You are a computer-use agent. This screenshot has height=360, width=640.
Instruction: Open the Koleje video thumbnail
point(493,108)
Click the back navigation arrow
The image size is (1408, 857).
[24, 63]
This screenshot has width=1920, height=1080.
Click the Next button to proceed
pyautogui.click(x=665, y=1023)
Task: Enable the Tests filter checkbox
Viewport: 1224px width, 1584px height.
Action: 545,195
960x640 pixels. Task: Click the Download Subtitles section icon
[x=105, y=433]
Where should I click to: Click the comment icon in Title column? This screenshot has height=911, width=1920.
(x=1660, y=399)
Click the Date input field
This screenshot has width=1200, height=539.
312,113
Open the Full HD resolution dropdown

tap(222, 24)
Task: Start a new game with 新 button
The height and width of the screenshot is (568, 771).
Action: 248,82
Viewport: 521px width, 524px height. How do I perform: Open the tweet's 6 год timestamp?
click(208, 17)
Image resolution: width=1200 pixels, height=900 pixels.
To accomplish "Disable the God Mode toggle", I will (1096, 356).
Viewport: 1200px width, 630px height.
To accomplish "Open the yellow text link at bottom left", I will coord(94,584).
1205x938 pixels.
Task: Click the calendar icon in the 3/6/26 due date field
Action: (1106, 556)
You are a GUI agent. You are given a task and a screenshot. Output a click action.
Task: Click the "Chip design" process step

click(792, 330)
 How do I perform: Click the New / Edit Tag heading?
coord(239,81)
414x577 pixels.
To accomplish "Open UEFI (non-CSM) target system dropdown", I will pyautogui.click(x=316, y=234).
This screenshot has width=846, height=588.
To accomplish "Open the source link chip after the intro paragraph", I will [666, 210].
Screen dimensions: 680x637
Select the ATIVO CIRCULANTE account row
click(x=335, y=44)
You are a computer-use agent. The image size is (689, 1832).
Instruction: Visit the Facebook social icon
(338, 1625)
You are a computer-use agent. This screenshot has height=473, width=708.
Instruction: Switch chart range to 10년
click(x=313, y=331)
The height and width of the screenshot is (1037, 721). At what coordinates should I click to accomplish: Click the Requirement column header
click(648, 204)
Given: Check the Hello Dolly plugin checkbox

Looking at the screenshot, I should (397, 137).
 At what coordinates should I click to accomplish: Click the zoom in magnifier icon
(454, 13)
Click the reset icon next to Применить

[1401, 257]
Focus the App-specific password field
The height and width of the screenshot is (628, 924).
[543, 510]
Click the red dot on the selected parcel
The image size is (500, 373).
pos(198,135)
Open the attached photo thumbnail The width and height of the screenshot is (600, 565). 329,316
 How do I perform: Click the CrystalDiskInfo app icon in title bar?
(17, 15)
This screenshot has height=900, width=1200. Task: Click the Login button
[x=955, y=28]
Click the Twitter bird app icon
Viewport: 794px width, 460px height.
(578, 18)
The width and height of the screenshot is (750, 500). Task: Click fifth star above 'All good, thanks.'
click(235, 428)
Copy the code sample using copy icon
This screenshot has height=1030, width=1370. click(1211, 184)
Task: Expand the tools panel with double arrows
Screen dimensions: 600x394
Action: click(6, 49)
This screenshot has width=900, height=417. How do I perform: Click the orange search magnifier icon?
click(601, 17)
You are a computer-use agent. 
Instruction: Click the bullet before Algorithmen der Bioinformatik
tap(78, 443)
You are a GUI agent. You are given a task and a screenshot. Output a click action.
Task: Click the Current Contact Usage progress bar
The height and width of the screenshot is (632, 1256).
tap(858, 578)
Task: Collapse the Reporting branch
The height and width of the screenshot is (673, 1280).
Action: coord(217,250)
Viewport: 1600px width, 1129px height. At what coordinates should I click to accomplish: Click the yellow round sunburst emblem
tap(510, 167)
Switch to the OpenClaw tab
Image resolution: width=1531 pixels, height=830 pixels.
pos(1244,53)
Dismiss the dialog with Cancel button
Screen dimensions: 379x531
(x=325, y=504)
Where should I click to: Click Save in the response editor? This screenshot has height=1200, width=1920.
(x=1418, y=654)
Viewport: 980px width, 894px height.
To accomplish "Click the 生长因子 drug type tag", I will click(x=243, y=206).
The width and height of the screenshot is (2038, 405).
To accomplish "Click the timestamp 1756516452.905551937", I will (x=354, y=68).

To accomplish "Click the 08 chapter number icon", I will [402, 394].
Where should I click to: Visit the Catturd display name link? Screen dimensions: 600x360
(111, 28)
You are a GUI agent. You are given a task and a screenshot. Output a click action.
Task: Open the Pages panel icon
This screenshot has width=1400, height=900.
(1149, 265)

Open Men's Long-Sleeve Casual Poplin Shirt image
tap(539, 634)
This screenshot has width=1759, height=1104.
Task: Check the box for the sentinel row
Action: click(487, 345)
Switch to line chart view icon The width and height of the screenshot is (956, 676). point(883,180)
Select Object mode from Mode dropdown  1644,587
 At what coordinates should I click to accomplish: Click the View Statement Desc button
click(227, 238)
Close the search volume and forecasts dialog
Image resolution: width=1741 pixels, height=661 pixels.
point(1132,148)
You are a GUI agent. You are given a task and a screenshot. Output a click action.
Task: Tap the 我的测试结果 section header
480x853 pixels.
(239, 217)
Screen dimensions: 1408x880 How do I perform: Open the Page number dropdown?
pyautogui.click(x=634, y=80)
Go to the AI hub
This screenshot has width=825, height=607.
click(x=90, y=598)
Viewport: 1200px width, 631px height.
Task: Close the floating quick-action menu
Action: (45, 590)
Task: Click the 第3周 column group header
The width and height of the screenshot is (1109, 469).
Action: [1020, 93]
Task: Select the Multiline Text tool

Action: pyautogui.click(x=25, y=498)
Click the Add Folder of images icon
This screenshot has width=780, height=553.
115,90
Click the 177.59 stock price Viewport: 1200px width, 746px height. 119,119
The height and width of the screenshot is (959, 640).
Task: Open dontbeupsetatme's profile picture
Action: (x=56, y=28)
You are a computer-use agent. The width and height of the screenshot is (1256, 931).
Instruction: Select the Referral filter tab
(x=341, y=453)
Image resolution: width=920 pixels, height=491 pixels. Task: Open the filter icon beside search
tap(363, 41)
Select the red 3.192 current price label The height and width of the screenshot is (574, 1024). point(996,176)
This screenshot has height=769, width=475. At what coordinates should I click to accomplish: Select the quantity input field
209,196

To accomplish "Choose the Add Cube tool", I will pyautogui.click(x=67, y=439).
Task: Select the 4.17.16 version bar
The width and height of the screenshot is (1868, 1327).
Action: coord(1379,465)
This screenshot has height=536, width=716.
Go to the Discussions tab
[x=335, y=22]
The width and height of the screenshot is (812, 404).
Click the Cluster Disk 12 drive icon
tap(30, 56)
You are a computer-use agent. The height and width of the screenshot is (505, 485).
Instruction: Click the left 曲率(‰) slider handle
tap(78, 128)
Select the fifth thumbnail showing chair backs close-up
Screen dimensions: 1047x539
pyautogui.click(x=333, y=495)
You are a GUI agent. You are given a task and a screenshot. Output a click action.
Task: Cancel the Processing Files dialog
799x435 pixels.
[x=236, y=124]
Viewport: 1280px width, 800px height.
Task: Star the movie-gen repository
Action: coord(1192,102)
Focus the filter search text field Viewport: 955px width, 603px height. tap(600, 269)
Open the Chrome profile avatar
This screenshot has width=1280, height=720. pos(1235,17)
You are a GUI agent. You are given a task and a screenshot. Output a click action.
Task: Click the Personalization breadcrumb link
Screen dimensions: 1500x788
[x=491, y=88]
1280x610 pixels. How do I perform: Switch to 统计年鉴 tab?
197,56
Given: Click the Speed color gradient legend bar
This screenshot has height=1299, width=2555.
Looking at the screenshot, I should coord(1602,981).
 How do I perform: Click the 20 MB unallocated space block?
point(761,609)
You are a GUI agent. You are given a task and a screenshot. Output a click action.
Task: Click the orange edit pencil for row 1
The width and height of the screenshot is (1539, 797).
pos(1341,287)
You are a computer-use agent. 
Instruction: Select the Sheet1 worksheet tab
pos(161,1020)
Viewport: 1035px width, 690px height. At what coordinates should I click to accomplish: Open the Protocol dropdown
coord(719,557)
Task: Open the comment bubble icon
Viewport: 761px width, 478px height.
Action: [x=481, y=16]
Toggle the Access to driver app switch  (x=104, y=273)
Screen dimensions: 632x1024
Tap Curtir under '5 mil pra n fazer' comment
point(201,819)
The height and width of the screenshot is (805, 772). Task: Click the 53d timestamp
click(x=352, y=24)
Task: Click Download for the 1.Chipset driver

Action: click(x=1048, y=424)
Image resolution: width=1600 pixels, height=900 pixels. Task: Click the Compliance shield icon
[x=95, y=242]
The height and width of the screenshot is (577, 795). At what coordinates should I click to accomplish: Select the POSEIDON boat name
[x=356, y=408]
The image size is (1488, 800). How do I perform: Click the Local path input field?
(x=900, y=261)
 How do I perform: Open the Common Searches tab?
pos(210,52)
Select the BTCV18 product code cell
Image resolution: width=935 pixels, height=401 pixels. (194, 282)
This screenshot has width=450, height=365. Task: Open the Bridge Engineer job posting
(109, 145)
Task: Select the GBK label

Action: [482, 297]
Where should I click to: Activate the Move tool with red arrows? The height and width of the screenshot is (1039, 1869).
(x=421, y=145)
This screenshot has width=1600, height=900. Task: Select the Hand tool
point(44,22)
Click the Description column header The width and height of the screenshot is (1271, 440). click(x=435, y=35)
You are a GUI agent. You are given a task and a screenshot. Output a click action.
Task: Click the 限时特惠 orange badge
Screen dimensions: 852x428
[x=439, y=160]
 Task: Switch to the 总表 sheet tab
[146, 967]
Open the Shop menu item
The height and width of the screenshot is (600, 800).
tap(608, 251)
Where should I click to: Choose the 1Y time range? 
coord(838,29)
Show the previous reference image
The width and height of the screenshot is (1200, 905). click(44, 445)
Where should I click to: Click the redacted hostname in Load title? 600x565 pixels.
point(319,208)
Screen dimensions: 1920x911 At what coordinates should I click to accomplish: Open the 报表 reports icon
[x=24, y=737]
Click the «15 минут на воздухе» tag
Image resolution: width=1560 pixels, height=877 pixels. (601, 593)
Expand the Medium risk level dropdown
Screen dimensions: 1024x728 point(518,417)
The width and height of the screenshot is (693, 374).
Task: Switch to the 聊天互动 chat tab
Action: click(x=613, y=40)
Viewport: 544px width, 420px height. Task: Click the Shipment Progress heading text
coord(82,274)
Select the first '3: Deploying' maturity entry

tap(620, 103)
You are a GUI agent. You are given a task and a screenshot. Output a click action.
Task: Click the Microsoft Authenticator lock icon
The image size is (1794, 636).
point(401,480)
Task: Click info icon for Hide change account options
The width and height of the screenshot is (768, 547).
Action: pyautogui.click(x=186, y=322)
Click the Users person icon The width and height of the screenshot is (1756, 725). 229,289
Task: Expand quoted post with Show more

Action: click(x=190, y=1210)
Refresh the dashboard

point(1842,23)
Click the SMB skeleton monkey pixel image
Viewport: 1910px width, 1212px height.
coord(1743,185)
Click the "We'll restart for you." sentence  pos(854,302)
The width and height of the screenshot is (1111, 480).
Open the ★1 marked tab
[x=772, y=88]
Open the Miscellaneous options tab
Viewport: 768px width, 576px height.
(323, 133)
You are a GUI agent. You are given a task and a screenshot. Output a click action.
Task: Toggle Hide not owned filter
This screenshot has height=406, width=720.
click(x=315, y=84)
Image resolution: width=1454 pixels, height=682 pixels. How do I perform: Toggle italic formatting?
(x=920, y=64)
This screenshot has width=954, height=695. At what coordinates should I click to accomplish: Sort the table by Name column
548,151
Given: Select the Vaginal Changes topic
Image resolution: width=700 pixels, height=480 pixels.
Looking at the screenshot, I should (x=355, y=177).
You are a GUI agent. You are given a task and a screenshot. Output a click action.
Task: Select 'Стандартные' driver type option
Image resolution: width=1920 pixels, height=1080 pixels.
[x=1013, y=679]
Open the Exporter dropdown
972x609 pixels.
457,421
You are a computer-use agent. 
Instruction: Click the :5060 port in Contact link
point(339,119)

» **INSTRUCTIONS TO FOLLOW**
Within the material above, transcribe exactly the lines that run from the line holding "Task: Click the 限时特惠 orange badge" through the line holding "Task: Click info".

» **RESPONSE BELOW**
Task: Click the 限时特惠 orange badge
Screen dimensions: 852x428
[x=439, y=160]
 Task: Switch to the 总表 sheet tab
[146, 967]
Open the Shop menu item
The height and width of the screenshot is (600, 800).
tap(608, 251)
Where should I click to: Choose the 1Y time range? 
coord(838,29)
Show the previous reference image
The width and height of the screenshot is (1200, 905). click(44, 445)
Where should I click to: Click the redacted hostname in Load title? 600x565 pixels.
point(319,208)
Screen dimensions: 1920x911 At what coordinates should I click to accomplish: Open the 报表 reports icon
[x=24, y=737]
Click the «15 минут на воздухе» tag
Image resolution: width=1560 pixels, height=877 pixels. (601, 593)
Expand the Medium risk level dropdown
Screen dimensions: 1024x728 point(518,417)
The width and height of the screenshot is (693, 374).
Task: Switch to the 聊天互动 chat tab
Action: click(x=613, y=40)
Viewport: 544px width, 420px height. Task: Click the Shipment Progress heading text
coord(82,274)
Select the first '3: Deploying' maturity entry

tap(620, 103)
You are a GUI agent. You are given a task and a screenshot. Output a click action.
Task: Click the Microsoft Authenticator lock icon
The image size is (1794, 636).
point(401,480)
Task: Click info icon for Hide change account options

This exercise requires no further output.